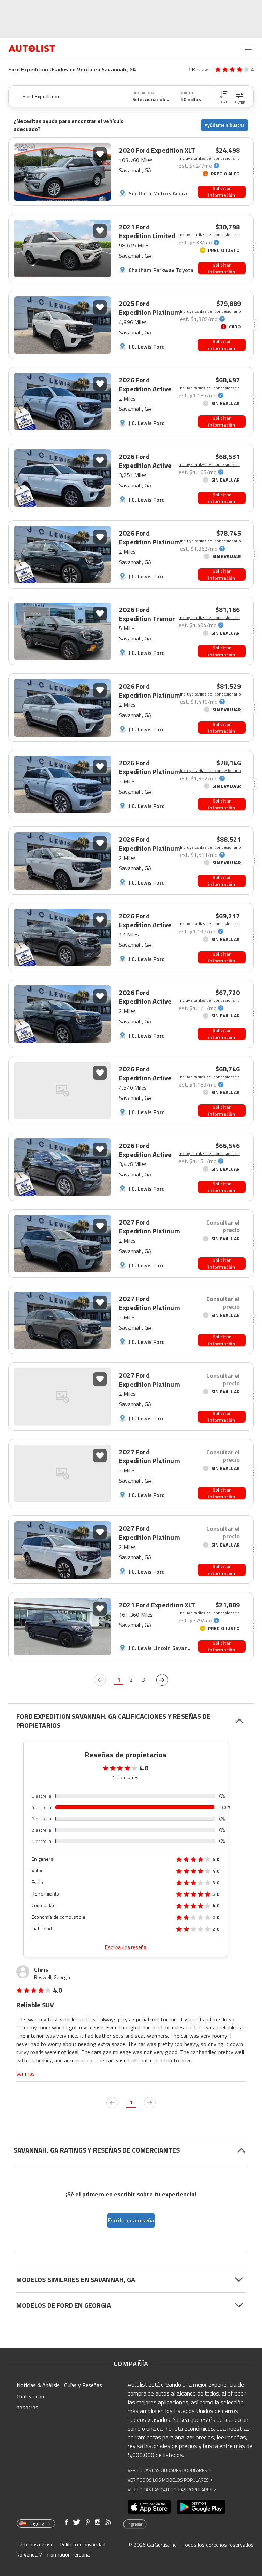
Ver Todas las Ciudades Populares (169, 2470)
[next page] (162, 1680)
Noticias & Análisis (38, 2385)
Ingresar (135, 2524)
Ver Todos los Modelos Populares (170, 2479)
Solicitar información (221, 192)
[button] (223, 96)
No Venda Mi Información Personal (54, 2555)
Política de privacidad (82, 2544)
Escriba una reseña (125, 1947)
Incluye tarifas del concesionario (209, 158)
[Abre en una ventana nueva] (149, 2507)
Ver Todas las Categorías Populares (172, 2489)
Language (37, 2523)
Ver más (25, 2074)
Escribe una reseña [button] (131, 2220)
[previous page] (100, 1680)
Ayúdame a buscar (225, 125)
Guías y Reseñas (83, 2385)
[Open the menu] (248, 49)
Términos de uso (35, 2544)
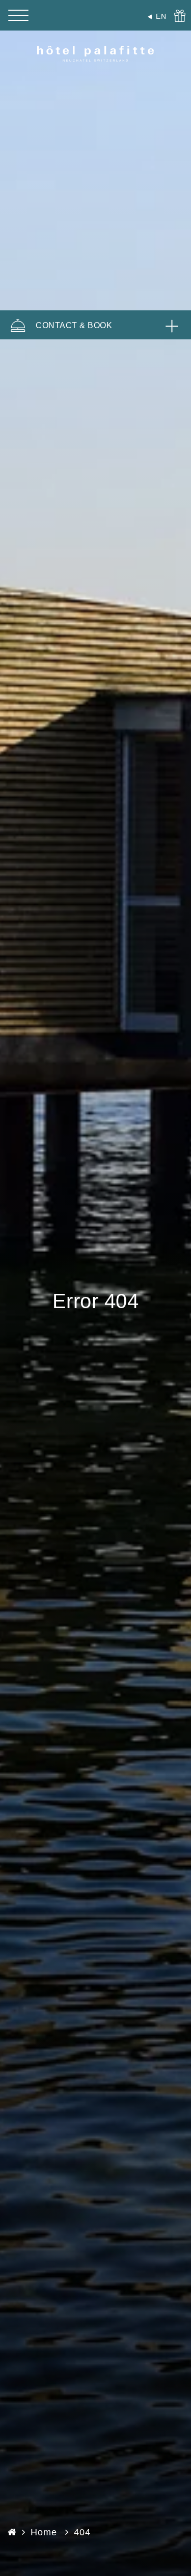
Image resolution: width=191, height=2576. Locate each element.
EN (161, 16)
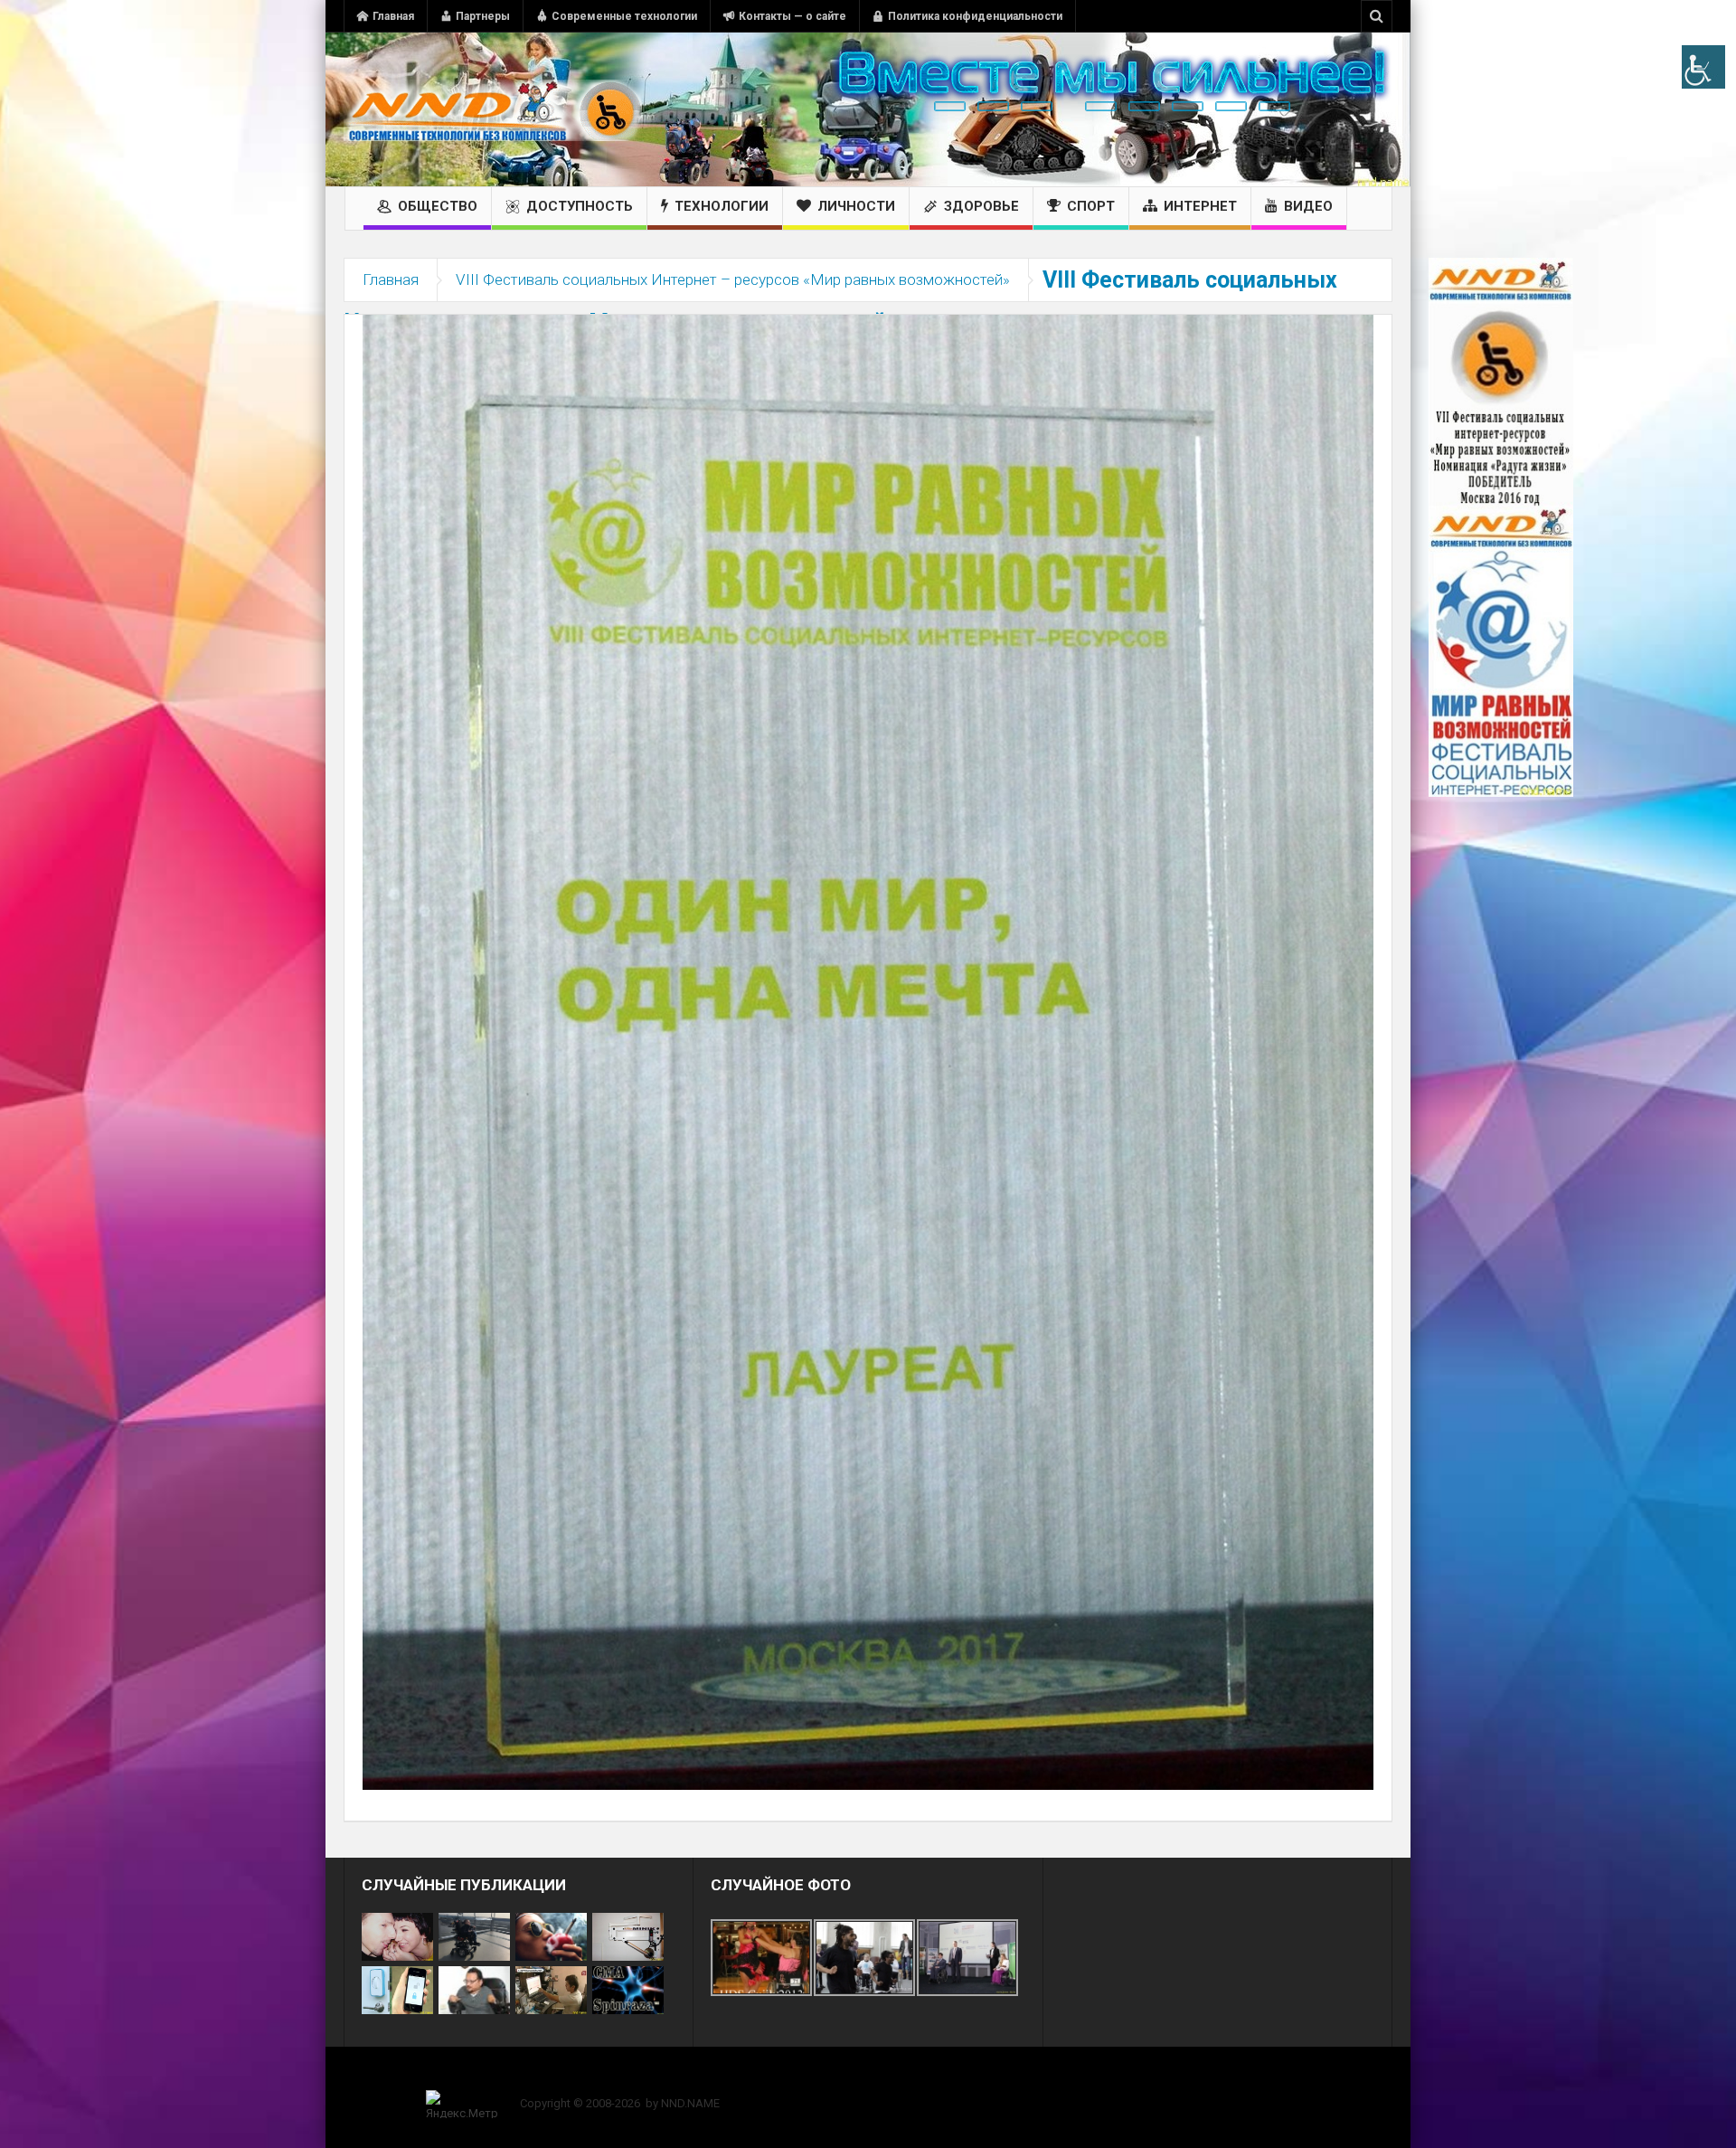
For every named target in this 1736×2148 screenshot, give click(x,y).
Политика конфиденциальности (975, 16)
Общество (437, 206)
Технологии (722, 206)
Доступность (579, 206)
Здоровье (981, 206)
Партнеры (483, 16)
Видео (1308, 206)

[Assigned task] The whole listing must be restated word for word. Leave out any pictures.

[Solution for this problem]
Ver Todas las Ciudades Populares (169, 2470)
[next page] (162, 1680)
Noticias & Análisis (38, 2385)
Ingresar (135, 2524)
Ver Todos los Modelos Populares (170, 2479)
Solicitar información (221, 192)
[button] (223, 96)
No Venda Mi Información Personal (54, 2555)
Política de privacidad (82, 2544)
Escriba una reseña (125, 1947)
Incluye tarifas del concesionario (209, 158)
[Abre en una ventana nueva] (149, 2507)
Ver Todas las Categorías Populares (172, 2489)
Language (37, 2523)
Ver más (25, 2074)
Escribe una reseña [button] (131, 2220)
[previous page] (100, 1680)
Ayúdame a buscar (225, 125)
Guías y Reseñas (83, 2385)
[Open the menu] (248, 49)
Términos de uso (35, 2544)
Image resolution: width=191, height=2576. Locate each element.
EN (161, 16)
For every named target in this 1736×2148 screenshot, give click(x,y).
Политика конфиденциальности (975, 16)
Общество (437, 206)
Технологии (722, 206)
Доступность (579, 206)
Здоровье (981, 206)
Партнеры (483, 16)
Видео (1308, 206)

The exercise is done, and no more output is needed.